I Ride the 38.
Now There's a Car With No One In It.
There is a bus line in San Francisco called the 38 Geary. It runs from the Transbay Terminal out through the Richmond District to the ocean. Some people call it the Dirty 30. Some people call it by other names. It is crowded and slow and frequently late, and I love it.
I love it the way you love something that is genuinely alive — because on that bus I am sitting next to a grandmother with grocery bags and a teenager with headphones turned up so loud I can hear exactly what she's listening to, and a man in a Giants jersey who is arguing, quietly but forcefully, with someone on the phone about something I will never know.
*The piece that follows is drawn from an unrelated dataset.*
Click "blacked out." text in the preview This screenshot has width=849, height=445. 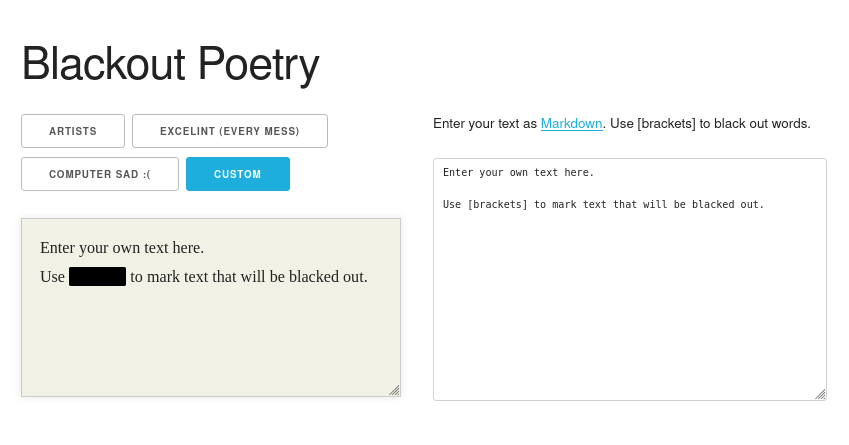[328, 277]
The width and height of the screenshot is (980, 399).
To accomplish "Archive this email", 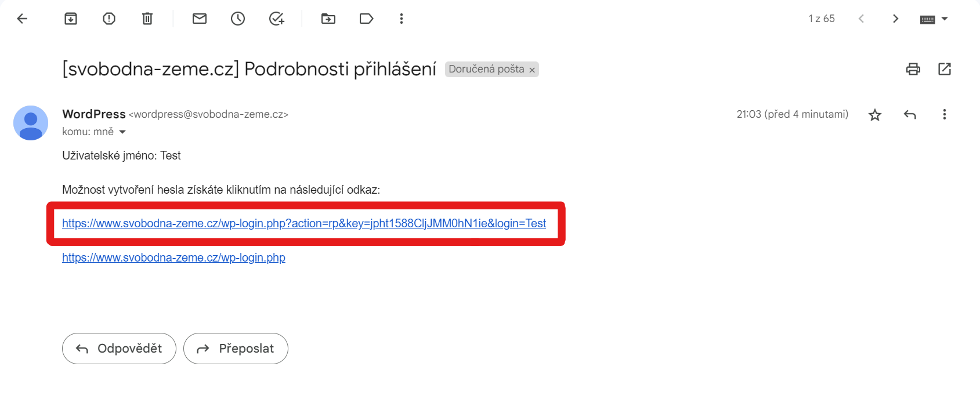I will point(71,19).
Transportation has always been a social force. The history of who gets to move through a city — how, and at what cost — is the history of that city's power. Highways killed neighborhoods. Subways made skylines. Highways prioritized the car. And now something new is arriving, and I'm watching it arrive, and I'm not sure I've fully understood it yet.
I have lived in San Francisco long enough to watch Waymo go from a curiosity — that strange white Jaguar with the sensor crown — to furniture. They are everywhere now. You walk out of a bar at midnight and there are three of them queued up like a dutiful fleet. You cross the street and one stops for you with an almost uncanny patience, no horn, no sigh, no slight forward lurch of impatience.
And then I think about the guy who used to drive that route. I think about the driver who, three or four years ago, was the one stopping. Who had a name and a story and probably a kid in middle school and an Uber rating he watched obsessively. I think about what happens to him.
I've also been to other cities — Nashville, Atlanta, Los Angeles — and I notice the same look on people's faces when I bring up Waymo. It's not quite fear and it's not quite wonder. It's something between them: the specific unease of knowing that something is coming and you weren't asked whether you wanted it.
I started this site because I believe the question of how we move through cities is not a technology question. It's a political one. It's a question about who decides, who benefits, who is displaced, and whether any of us — in San Francisco or Nashville or Atlanta — actually got a vote.
I don't think autonomous vehicles are evil. I don't think they're salvation. I think they are a social force, and I want to watch what they do to us.